In the context of the Trovan clinical trial, an argument could be made, as the plaintiffs’ did, that Pfizer’s conduct violated the Nuremberg Code to the extent that its doctors did not obtain informed consent from the participants. Would the United States legal system recognize, however, violations on international law that are contained in a document it never adopted?
The researcher obligations contained in the Guidelines regarding clinical trials in general and informed consent in particular are exacting. In sharp contrast, there are no sponsor-specific informed consent obligations. There are, however, five shared sponsor/investigator consent responsibilities, including obligations to ensure that intimidation is not used, that consent is renewed if there is a substantial change in trial conditions or procedures, and that, generally speaking, consent is in written form.47 Unlike the detail provided in the investigator obligations, the Guidelines give neither party any guidance regarding the satisfaction of these joint obligations. Similar to the Code and Declaration, the Guidelines are not legally binding.
Unlike the level of detail provided in other parts of the ICH/GCP, the principle that addresses sponsor obligations is cursory at best. The ICH/GCP limits a sponsor’s obligation to “implementing and maintaining quality assurance,” verifying that “subjects are protected” and ensuring that investigators comply with GCP and regulatory requirements.55 The ICH/GCP allows the sponsor to transfer all trial-related duties to a contract research organization. Thus, sponsors are not required to have any direct involvement in ensuring quality or human rights protections. While the standards create stringent requirements for informed consent, the daily responsibility for ensuring compliance remains with the investigator.56 Accordingly, the majority of sponsor obligations are merely supervisory in nature. In 1997, the FDA adopted these standards as guidance but declined to incorporate them into mandated FDA regulations.

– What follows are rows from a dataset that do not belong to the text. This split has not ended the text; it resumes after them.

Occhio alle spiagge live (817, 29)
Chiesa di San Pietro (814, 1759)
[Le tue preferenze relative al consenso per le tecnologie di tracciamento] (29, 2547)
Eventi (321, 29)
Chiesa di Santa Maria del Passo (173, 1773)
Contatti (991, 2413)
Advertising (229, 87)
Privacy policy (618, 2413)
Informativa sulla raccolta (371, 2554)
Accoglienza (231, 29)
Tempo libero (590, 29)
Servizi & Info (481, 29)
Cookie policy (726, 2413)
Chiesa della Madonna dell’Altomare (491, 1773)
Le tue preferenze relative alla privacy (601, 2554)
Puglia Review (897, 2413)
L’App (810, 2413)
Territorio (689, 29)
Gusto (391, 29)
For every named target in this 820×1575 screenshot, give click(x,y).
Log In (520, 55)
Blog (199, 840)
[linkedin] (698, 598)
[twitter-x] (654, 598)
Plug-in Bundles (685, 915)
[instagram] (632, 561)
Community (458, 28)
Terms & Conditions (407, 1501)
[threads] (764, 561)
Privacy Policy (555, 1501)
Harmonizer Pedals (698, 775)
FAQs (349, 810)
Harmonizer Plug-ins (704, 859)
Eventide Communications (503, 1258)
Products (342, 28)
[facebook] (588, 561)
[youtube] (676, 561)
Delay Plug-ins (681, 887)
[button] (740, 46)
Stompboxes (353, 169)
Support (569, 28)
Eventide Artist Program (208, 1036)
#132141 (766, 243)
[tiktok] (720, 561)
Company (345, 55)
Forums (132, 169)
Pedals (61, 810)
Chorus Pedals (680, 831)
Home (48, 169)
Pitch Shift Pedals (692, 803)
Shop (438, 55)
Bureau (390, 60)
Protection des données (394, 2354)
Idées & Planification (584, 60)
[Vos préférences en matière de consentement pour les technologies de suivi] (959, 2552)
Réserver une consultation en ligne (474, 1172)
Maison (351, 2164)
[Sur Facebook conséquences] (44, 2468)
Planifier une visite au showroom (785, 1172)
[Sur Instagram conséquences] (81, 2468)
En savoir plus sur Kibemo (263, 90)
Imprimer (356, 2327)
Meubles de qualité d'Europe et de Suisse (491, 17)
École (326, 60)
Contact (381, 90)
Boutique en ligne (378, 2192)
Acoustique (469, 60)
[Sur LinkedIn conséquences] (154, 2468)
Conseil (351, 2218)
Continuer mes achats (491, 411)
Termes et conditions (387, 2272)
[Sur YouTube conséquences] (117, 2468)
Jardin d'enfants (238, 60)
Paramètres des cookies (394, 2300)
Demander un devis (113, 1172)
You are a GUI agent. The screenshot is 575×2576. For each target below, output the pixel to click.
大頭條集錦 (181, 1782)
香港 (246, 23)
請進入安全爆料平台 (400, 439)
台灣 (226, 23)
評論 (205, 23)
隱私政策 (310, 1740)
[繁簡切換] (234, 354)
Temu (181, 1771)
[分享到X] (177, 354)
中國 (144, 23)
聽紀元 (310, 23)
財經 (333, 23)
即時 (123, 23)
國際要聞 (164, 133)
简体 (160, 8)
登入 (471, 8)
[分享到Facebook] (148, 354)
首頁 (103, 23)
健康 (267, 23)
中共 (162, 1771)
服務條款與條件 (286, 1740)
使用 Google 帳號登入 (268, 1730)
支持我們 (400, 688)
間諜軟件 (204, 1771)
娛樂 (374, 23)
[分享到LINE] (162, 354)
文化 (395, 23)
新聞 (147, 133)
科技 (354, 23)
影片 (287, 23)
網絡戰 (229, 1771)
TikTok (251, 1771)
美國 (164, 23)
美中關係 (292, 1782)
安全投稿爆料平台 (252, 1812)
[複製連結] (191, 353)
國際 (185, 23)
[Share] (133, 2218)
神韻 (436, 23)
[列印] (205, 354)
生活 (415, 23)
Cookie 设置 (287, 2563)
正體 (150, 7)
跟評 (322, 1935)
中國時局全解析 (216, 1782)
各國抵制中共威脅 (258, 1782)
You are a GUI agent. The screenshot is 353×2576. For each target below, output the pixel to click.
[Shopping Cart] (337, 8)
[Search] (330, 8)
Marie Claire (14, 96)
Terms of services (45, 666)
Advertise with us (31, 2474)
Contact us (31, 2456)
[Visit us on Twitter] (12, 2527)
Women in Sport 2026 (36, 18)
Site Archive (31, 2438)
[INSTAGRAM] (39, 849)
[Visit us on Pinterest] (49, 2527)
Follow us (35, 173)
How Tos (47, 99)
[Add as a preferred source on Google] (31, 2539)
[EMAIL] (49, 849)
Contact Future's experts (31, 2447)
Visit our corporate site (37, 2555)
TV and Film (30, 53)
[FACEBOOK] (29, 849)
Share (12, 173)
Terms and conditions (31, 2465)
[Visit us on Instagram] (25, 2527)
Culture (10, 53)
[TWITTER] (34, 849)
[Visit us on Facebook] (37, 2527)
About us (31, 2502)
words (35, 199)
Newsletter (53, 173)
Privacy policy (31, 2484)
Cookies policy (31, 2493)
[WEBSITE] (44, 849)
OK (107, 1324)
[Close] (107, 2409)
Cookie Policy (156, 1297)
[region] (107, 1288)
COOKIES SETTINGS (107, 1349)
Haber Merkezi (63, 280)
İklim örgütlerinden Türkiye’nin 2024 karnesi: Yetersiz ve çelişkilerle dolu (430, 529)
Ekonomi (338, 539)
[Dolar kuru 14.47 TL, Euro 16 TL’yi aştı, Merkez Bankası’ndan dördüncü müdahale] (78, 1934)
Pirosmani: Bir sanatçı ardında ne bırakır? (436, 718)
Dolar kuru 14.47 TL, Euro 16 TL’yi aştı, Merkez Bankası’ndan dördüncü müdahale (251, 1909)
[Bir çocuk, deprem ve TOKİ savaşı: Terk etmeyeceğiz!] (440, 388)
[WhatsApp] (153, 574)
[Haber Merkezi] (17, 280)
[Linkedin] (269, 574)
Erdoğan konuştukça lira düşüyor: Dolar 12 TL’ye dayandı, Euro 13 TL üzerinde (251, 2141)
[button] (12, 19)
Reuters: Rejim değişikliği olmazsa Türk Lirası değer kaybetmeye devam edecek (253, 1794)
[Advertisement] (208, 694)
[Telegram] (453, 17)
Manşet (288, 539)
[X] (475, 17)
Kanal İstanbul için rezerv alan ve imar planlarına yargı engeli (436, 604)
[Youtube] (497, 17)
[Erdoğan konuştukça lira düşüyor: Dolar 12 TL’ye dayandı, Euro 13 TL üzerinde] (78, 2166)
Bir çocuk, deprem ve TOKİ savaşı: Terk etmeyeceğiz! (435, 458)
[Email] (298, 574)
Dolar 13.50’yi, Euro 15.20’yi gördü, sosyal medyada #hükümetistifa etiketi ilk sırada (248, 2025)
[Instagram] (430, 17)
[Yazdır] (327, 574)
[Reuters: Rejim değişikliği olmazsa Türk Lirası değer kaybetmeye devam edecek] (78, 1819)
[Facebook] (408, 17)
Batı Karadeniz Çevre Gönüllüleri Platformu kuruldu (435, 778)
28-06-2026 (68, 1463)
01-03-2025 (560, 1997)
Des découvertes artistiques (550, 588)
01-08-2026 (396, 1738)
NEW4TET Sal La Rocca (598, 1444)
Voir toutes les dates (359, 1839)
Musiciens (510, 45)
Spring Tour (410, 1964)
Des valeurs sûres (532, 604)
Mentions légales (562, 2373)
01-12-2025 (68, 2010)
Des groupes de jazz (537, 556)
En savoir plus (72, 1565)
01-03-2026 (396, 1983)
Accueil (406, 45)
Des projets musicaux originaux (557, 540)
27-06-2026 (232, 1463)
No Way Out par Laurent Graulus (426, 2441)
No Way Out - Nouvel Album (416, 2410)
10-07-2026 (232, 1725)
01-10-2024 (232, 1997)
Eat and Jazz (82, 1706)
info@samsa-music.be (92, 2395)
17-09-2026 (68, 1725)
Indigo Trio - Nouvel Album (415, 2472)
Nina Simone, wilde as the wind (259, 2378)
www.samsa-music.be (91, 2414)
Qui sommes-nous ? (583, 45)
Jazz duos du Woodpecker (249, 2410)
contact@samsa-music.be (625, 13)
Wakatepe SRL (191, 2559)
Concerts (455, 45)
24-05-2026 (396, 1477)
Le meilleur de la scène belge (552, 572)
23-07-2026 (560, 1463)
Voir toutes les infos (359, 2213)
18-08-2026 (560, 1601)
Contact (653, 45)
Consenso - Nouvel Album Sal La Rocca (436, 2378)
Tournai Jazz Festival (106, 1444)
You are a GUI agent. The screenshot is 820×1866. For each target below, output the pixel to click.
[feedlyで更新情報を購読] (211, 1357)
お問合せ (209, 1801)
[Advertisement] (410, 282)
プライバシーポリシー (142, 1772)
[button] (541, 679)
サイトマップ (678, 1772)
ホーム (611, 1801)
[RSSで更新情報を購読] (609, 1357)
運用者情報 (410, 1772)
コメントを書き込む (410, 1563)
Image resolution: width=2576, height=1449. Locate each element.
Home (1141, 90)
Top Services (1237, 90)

FDA Good Clinical Practice: One step forward, two steps . . .
However, criticism of the FDA’s GCP is its self-admitted “flexibility.” In drafting the GCP, the FDA refused to incorporate the ICH/GCP’s detailed approach with respect to identifying responsibilities of various parties. For instance, the ICH/GCP has specific protocols that must be carried out by particular parties for reporting adverse events and monitoring trials. Instead, the FDA adopted regulations that are sufficiently malleable to permit countries to take one of any number of different approaches to regulate clinical research and obtain informed consent. 66 The extent to which that “flexibility” leaves the door open for continued human rights abuses remains to be seen. These issues and concerns are a reminder that, while advances have been made in the area of informed consent, work is still needed to ensure that meaningful human rights protections exist for all subjects participating in clinical trials.
The evolving obligation — Where to next?
The scope of those responsible for ensuring informed consent protections has evolved since its international inception in 1946. It has been argued that human subject experimentation is one of the few areas of health where the language of “rights” has evolved enough to have practical consequences.67 There is a certain amount of truth in this assertion. For the countries that have adopted them, the ICH/GCP and revised FDA regulations require more specificity and accountability in obtaining informed consent than previous guidelines. In particular, the revised FDA guidelines require sponsors, rather than just researchers, to take active responsibility for ensuring proper informed consent procedures. These developments suggest that the gap between the theoretical ideal and the practical reality of informed consent protections may be closing. Though not entirely found in one document, many of the components of the fully evolved set of obligations for pharmaceutical companies currently exist. Drawing from those sources, Table 1 outlines what that set of obligations might look like.
Description of when and how informed consent was obtained * The FDA requires sponsors to make this disclosure when submitting clinical trial data from outside the United States.
These obligations would require tighter US regulations that ensure more specificity in what information is given to subjects. On an international level, the obligations call for WHO and UN to hold pharmaceutical companies to the same level of accountability as investigators in acquiring informed consent. Finally, on the industry level, they necessitate pharmaceutical companies’ willingness to accept responsibility for adverse incidents and compensation of victims without resorting to protracted litigation. However, for any of these current or proposed measures to have a meaningful effect, adequate enforcement mechanisms are necessary.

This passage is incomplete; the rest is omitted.